Aleksandra Mikolaszek z Zarządu Zieleni Miejskiej wyjaśnia, że warto chronić dawne wyrobisko, bo po zakończeniu eksploatacji złoża, teren ten przejęła dzika przyroda. „Kluczem jest słowo sukcesja” - mówi.
Kamieniołom, w którym jeszcze w 1986 roku toczyły się prace, powoli staje się ostoją dzikiej przyrody i to praktycznie w centrum miasta. Ustanowienie użytku daje nam możliwość zaopiekowania się ty, co na tych terenach cenne.

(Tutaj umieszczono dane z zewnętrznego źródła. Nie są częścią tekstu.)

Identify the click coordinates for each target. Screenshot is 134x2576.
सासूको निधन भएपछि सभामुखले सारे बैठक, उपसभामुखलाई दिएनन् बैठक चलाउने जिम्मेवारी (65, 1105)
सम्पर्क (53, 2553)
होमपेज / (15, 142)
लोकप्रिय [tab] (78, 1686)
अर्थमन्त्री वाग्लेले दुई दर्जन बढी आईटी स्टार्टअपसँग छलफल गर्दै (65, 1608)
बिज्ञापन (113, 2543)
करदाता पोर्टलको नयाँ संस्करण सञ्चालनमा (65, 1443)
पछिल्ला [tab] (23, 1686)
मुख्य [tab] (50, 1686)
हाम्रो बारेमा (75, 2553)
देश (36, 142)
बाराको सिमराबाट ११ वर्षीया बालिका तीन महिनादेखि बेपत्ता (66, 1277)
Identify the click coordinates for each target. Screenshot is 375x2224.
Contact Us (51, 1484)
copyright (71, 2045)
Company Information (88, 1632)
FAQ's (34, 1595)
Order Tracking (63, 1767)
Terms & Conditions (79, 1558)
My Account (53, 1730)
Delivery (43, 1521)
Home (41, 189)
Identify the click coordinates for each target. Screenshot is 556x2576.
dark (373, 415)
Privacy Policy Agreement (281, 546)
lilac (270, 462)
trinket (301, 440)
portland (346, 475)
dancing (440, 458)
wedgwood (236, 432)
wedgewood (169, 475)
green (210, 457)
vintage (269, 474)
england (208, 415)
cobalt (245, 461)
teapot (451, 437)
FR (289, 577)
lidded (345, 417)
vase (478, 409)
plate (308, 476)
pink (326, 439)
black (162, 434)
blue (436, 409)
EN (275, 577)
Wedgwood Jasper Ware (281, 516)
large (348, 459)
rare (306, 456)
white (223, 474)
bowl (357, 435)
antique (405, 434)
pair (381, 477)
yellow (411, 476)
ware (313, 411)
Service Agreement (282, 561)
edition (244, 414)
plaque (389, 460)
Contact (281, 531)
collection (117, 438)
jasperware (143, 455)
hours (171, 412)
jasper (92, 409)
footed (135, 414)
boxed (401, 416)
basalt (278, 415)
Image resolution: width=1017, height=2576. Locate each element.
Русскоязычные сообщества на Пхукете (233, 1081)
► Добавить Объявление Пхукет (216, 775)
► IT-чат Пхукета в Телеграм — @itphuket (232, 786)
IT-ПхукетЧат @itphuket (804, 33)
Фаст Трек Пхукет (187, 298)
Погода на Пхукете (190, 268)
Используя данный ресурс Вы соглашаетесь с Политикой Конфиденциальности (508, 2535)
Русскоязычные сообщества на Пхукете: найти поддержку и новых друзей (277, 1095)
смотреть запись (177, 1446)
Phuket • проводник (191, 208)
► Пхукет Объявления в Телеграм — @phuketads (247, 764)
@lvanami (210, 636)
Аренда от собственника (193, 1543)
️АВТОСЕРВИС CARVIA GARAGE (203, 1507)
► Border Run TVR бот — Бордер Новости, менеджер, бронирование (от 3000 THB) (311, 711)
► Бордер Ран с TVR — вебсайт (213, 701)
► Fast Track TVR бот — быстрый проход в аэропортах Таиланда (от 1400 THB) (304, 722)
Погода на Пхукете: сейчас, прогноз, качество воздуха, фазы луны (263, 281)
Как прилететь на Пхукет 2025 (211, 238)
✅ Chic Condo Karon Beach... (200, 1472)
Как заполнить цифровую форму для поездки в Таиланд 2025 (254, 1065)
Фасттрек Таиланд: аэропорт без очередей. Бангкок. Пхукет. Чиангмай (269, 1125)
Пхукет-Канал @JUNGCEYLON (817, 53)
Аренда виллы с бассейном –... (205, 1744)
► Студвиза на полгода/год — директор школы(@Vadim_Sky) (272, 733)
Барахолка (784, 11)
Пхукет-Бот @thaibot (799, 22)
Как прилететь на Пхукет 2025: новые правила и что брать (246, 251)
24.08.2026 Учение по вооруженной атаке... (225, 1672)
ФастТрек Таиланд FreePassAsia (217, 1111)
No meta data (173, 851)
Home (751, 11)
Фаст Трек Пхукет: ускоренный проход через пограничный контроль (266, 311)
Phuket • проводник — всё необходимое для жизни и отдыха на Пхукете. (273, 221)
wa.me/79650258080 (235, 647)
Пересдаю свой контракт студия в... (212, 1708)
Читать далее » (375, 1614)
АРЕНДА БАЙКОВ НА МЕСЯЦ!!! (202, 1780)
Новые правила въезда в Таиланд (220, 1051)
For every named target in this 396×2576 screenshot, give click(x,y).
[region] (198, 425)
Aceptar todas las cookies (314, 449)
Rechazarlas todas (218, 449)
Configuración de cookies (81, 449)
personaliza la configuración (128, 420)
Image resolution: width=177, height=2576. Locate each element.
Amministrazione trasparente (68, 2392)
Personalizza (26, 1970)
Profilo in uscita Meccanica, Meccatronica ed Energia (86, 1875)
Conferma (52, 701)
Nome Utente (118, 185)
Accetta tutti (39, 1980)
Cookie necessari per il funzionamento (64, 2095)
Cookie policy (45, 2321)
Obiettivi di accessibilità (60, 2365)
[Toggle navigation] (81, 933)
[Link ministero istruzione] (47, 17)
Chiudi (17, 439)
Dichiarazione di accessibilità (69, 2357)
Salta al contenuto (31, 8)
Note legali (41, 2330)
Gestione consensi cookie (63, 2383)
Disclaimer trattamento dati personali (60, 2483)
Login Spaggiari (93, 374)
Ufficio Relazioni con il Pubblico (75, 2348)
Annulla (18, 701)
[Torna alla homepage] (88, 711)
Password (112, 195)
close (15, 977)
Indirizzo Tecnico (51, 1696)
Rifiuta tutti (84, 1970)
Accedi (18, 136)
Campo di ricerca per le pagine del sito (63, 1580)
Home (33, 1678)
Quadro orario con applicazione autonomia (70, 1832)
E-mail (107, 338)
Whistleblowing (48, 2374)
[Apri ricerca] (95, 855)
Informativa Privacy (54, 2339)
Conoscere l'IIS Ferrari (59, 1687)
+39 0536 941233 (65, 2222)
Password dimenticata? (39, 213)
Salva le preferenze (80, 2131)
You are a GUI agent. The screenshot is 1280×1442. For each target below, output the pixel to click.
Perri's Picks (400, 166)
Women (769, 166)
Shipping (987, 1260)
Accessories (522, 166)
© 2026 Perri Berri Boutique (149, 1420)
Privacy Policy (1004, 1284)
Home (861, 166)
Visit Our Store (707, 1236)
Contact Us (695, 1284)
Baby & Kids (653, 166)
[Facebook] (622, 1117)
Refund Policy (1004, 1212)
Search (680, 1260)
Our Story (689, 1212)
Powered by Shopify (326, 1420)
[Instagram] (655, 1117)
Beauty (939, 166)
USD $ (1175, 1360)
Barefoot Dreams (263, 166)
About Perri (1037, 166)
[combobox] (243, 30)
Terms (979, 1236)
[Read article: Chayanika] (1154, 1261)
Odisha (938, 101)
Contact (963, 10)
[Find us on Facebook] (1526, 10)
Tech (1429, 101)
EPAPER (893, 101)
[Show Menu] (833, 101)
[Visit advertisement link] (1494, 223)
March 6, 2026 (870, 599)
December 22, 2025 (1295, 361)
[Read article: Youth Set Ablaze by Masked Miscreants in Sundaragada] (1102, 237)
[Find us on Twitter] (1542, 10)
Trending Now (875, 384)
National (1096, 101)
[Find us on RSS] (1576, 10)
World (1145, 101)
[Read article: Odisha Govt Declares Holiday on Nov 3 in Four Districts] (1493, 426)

A gatunków chronionych jest wiele, są ptaki, gady, płazy, z kolei skałki to murawy kserotermiczne i rośliny ciepłolubne - stwierdza.
Mariusz Waszkiewicz z Towarzystwa na Rzecz Ochrony Przyrody cieszy się, że miasto wycofało się z pomysłu utworzenia w dawnym kamieniołomie parku, w którym znalazłyby się ścianka wspinaczkowa, podwieszane ścieżki i muzeum.
Oni chcieliby wszystko przekształcać z takiego dzikiego czy półdzikiego terenu, bardzo cennego przyrodniczo w place zabaw, wiadomo, one też są potrzebne, ale nie kosztem tak wyjątkowej przestrzeni - zapewnia.
Konsultacje rozpoczną się 27.01 i potrwają do 19.02. Szczegóły są dostępne na stronie www.obywatelski.krakow.pl.